Mailing List and Contact

Use the Google forum for discussions. You need a Google account to subscribe through the forum URL. You can also subscribe without a Google account by sending an email to elprep+subscribe@googlegroups.com.

You can also contact Charlotte Herzeel directly.

Citing elPrep

Please cite the following article:

Herzeel C, Costanza P, Decap D, Fostier J, Reumers J (2015) elPrep: High-Performance Preparation of Sequence Alignment/Map Files for Variant Calling. PLoS ONE 10(7): e0132868. doi:10.1371/journal.pone.0132868

If performance is below your expectations, please contact us first before reporting your results.

Demo

This repository includes demo scripts that use elPrep for procesing a NA12878 WES sample, as well as a subset of NA12878 WGS that maps to chromosome 22.

Manual Reference Pages

Name

elprep filter - a commandline tool for filtering and updating .sam/.bam/.cram files in preparation for variant calling

Synopsis

elprep filter input.sam output.sam --filter-unmapped-reads --filter-unmapped-reads-strict --replace-reference-sequences $gatkdict --replace-read-group "ID:group1 LB:lib1 PL:illumina PU:unit1 SM:sample1" --mark-duplicates --remove-duplicates --sorting-order coordinate --nr-of-threads $threads

elprep filter input.bam output.bam --filter-unmapped-reads --filter-unmapped-reads-strict --replace-reference-sequences $gatkdict --replace-read-group "ID:group1 LB:lib1 PL:illumina PU:unit1 SM:sample1" --mark-duplicates --remove-duplicates --sorting-order coordinate --nr-of-threads $threads

elprep filter input.cram output.cram --filter-unmapped-reads --filter-unmapped-reads-strict --replace-reference-sequences $gatkdict --replace-read-group "ID:group1 LB:lib1 PL:illumina PU:unit1 SM:sample1" --mark-duplicates --remove-duplicates --sorting-order coordinate --nr-of-threads $threads --reference-t fai --reference-T fasta

elprep filter /dev/stdin /dev/stdout --filter-unmapped-reads --filter-unmapped-reads-strict --replace-reference-sequences $gatkdict --replace-read-group "ID:group1 LB:lib1 PL:illumina PU:unit1 SM:sample1" --mark-duplicates --remove-duplicates --sorting-order coordinate --nr-of-threads $threads

Description

The elprep filter command requires two arguments: the input file and the output file. The input/output format can be .sam, .bam. or .cram. To use .bam or .cram, SAMtools must be installed. elPrep determines the format by looking at the file extension. elPrep also allows to use /dev/stdin and /dev/stdout as respective input or output sources for using Unix pipes. When doing so, elPrep assumes the input and output are in .sam format.

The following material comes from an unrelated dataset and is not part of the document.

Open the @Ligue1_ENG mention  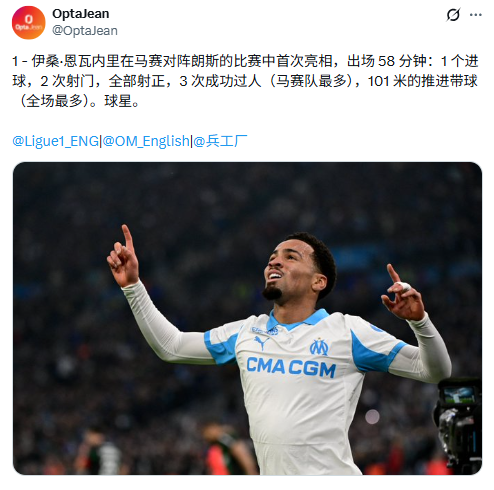(x=56, y=141)
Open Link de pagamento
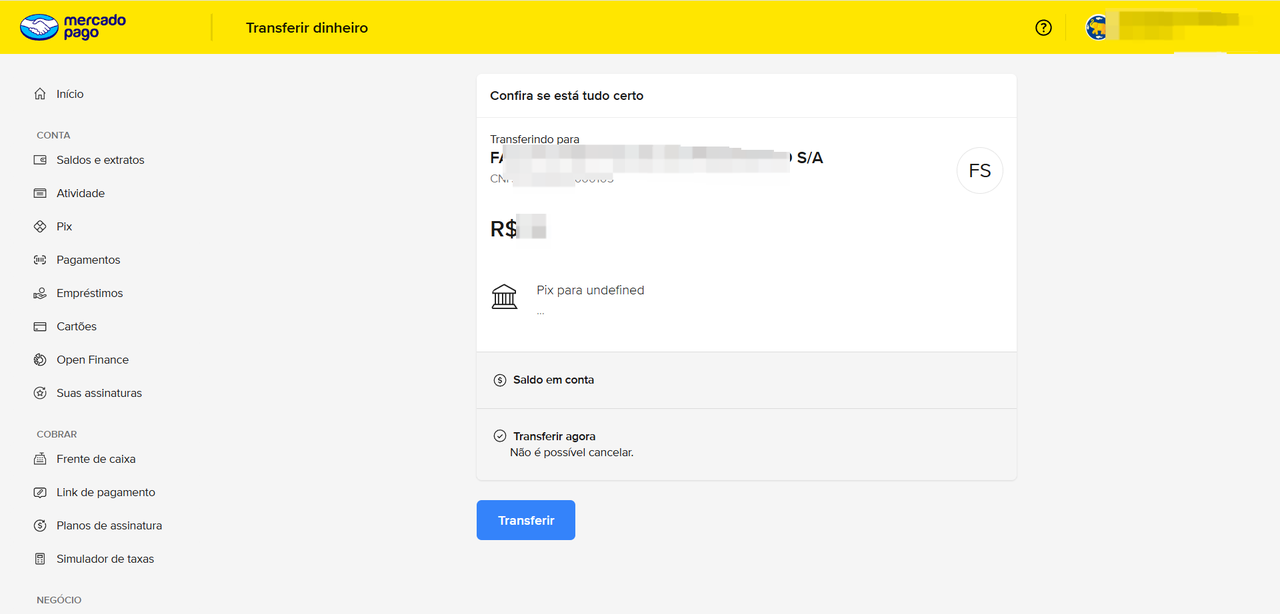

The elprep filter commandline tool has three types of command options: filters, which implement actual .sam/.bam/.cram manipulations, sorting options, and execution-related options, for example for setting the number of threads. For optimal performance, issue a single elprep filter call that combines all filters you wish to apply.

The order in which command options are passed is ignored. For optimal performance, elPrep always applies filters in the following order:

  1. filter-unmapped-reads or filter-unmapped-reads-strict
  2. filter-mapping-quality
  3. filter-non-exact-mapping-reads or filter-non-exact-mapping-reads-strict
  4. filter-non-overlapping-reads
  5. clean-sam
  6. replace-reference-sequences
  7. replace-read-group
  8. mark-duplicates
  9. remove-duplicates
  10. remove-optional-fields
  11. keep-optional-fields

Sorting is done after filtering.

The command-line interface changed in version 3.0 compared to elPrep versions 2.61 and earlier. Please consult the Changes section for a comparison.

Unix pipes

elPrep is compatible with Unix pipes and allows using /dev/stdin and /dev/stdout as input or output sources. elPrep assumes that input and output on /dev/stdin and /dev/stdout are in .sam format.

Using .bam or .cram

elPrep by default uses SAMtools for compression and decompression of .bam and .cram files. When the user specifies the input or ouput to be in .bam or .cram, a call to SAMtools is generated to compress or decompress the data. The SAMtools and elPrep commands are connected via Unix pipes to avoid generating intermediate files.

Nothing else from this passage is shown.